Seattle Center Monorail darts through history
There are at least a dozen ways to get from lower Queen Anne to downtown Seattle, but none are as enjoyable or fast as a ride on this World's Fair souvenir. Though it's nearly four decades old, the Seattle Center Monorail is no relic; it still makes the one-mile trip from the base of the Space Needle to Westlake Center in just over a minute's time.
It's a wonderfully scenic trip. The track runs above Fifth Avenue, affording matchless views of Capitol Hill to the east and Belltown to the west. At its south end, it terminates at Westlake Center — a four-story indoor mall and adjacent open-air plaza that's the epicenter of many seasonal celebrations, including the city's biggest Christmas tree-lighting ceremeony and fireworks show — and the approach to the Monorail's Seattle Center terminus passes directly through the futuristic Experience Music Project and Science Fiction Hall of Fame. Taken in either direction, the Monorail offers a fairly spectacular ride.
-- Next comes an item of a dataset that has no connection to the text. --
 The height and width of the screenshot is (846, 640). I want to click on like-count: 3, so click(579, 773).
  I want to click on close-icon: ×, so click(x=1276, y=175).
That said, some locals take the Monorail without even considering the scenery. It's simply a transportation mode for some — after all, it's the most direct route from downtown to uptown, and it connects with the Metro Tunnel and the South Lake Union Streetcar.
And hundreds of office workers make daily use of the Monorail to grab lunch in a different neighborhood, or to simply get away from their desks for an hour. At just $4 round-trip, a ride on the Seattle Center Monorail is a prime deal — a little more than a dollar per 10-year jump into Seattle's past.